• Texte de la page:

===

Bonne nouvelle, les marchés matures reprennent les rennes de la croissance du marché mondial du médicament. Mauvaise nouvelle, la France est l’exception, avec le seul chiffre d’affaires pharmaceutique en involution dans toute l’Union européenne. Le marché remboursable affiche une baisse de 1,1 % en 2015, soit une décroissance « moins négative que les années précédentes grâce au dynamisme du segment de l’automédication », commente l’économiste de la santé Claude Le Pen.
Et dans les prévisions à l’horizon 2020, le cabinet IMS Health ne perçoit aucun élément capable d’inverser la tendance. C’est pourquoi, à cette date, la France sera passée du 5e au 8e rang mondial des marchés pharmaceutiques, dépassée par le Brésil, la Grande-Bretagne et l’Italie. Elle devrait rester dans le Top 5 européen mais passera de la 2e à la 4e place.
« Ce n’est pas spontané », précise Claude Le Pen, mais la situation repose sur une volonté forte des pouvoirs publics « qui estiment ce marché trop gros, ce que regrettent évidemment les industriels ». Les baisses de prix, visant principalement le cardio-vasculaire et le système nerveux central en 2015, sont devenues l’arme de prédilection du gouvernement pour maîtriser les dépenses de santé. Avec succès puisque l’augmentation du marché en volume et l’arrivée de nouveaux produits ne permettent pas un retour à la croissance.
IMS Health note ainsi une reconfiguration du modèle de l’officine, qui ne gagne plus sur le remboursable, mais davantage sur les médicaments non remboursables, et mieux encore sur les produits sans AMM. « En 2004-2005 la situation était exactement inversée », remarque l’économiste. Et d’annoncer que, en 2016, le marché français devrait rester morose. « Des innovations coûteuses vont arriver sur le marché, notamment en oncologie, mais sur des populations cibles relativement faibles ; l’effet macroéconomique sera donc limité. »
Quant aux génériques, si la substitution « a atteint un niveau élevé mais ne progresse plus », Claude Le Pen rappelle le projet plus ou moins annoncé du gouvernement d’imposer 250 à 300 millions d’euros de baisses de prix dans le cadre de son plan génériques. « Laboratoires et pharmaciens sont vent debout face à un gouvernement qui s’inquiète du respect de l’ONDAM 2016, fixé très bas, à 1,75 %. »
Double paradoxe
Le paradoxe est donc double. Alors que des voix s’élèvent contre le coût exorbitant des nouveaux médicaments et l’impossibilité pour les pouvoirs publics de les financer, la France a réussi le tour de force de mettre à disposition les derniers traitements de l’hépatite C tout en contenant les dépenses de santé, et même en les réduisant.
À l’image du marché pharmaceutique français dont le chiffre d’affaires baisse et devrait continuer à baisser d’ici à 2020, alors que l’environnement est à nouveau favorable aux pays matures. Depuis des années, ce sont en effet les pays émergents, rebaptisés Pharmergents, qui tiraient la croissance. Mais le retour à l’innovation et l’arrivée de produits très spécialisés, très ciblés et très chers changent la donne.

===

• Entrées fournies:
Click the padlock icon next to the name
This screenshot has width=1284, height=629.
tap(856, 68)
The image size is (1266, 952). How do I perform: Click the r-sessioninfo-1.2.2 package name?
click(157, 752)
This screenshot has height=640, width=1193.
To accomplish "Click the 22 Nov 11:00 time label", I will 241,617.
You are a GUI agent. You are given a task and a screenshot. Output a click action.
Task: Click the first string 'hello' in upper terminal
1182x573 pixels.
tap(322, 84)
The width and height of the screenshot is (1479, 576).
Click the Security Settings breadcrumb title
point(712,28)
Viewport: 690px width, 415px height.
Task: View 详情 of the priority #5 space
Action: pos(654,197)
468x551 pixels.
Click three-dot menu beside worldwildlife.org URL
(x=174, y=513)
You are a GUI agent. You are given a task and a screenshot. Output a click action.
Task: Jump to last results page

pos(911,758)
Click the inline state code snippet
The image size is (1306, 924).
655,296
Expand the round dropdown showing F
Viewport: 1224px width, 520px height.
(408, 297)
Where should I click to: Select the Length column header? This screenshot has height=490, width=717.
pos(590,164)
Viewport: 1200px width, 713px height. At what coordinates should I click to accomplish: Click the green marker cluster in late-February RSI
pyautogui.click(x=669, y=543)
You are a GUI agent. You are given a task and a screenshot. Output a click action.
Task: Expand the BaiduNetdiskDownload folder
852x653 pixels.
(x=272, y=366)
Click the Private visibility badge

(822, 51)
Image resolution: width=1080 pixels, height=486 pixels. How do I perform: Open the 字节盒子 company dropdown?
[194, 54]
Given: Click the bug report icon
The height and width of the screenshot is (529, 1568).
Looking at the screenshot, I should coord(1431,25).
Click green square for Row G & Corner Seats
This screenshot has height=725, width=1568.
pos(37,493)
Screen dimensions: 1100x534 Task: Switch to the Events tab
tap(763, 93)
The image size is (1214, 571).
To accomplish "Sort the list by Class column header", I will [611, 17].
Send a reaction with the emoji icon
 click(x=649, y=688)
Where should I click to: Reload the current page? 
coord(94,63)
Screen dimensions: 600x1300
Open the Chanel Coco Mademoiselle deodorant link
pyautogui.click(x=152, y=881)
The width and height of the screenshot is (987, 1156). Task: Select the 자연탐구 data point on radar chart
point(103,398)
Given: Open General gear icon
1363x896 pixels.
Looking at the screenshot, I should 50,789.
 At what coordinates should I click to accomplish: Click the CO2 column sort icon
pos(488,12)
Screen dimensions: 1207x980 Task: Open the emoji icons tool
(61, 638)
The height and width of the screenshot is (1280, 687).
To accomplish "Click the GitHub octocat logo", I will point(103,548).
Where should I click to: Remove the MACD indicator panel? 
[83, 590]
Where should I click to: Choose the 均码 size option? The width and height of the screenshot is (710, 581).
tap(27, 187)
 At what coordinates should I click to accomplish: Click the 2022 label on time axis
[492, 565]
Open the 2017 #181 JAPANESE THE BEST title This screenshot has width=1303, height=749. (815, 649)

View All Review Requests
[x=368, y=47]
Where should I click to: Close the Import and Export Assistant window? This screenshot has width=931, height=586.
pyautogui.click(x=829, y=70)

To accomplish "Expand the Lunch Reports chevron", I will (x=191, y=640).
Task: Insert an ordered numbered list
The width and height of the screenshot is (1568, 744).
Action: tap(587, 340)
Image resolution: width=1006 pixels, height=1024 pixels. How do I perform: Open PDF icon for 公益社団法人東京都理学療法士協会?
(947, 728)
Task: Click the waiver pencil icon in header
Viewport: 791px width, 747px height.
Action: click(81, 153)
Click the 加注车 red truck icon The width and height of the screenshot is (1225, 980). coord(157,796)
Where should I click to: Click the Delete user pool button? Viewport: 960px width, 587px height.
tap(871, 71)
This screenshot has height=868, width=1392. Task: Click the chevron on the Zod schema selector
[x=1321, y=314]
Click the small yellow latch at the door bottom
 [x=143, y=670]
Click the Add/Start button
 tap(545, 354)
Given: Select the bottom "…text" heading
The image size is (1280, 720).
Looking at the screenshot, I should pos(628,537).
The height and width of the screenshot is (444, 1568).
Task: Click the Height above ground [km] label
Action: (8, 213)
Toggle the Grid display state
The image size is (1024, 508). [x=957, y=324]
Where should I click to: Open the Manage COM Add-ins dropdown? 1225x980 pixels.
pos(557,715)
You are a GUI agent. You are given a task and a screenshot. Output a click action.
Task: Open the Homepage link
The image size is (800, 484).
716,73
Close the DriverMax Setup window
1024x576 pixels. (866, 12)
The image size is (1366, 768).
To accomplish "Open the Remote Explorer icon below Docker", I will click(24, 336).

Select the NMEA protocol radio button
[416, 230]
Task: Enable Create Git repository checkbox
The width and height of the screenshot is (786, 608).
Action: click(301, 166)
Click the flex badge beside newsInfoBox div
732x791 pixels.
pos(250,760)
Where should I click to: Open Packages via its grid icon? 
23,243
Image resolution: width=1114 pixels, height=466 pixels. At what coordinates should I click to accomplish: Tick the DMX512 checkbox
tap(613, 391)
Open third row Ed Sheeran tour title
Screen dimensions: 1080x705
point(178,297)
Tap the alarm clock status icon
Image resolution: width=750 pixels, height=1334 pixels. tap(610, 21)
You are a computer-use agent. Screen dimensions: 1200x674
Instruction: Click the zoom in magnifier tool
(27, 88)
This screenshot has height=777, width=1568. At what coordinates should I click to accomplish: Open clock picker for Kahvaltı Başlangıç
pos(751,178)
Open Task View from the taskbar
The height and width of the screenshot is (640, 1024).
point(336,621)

===

• Votre objectif:
Recopiez mot pour mot le passage du texte de la page sur le marché du médicament en France, en commençant par « Bonne nouvelle, les » et en poursuivant jusqu'à « la 4e place. ».

• Réponse à la consigne:
Bonne nouvelle, les marchés matures reprennent les rennes de la croissance du marché mondial du médicament. Mauvaise nouvelle, la France est l’exception, avec le seul chiffre d’affaires pharmaceutique en involution dans toute l’Union européenne. Le marché remboursable affiche une baisse de 1,1 % en 2015, soit une décroissance « moins négative que les années précédentes grâce au dynamisme du segment de l’automédication », commente l’économiste de la santé Claude Le Pen.
Et dans les prévisions à l’horizon 2020, le cabinet IMS Health ne perçoit aucun élément capable d’inverser la tendance. C’est pourquoi, à cette date, la France sera passée du 5e au 8e rang mondial des marchés pharmaceutiques, dépassée par le Brésil, la Grande-Bretagne et l’Italie. Elle devrait rester dans le Top 5 européen mais passera de la 2e à la 4e place.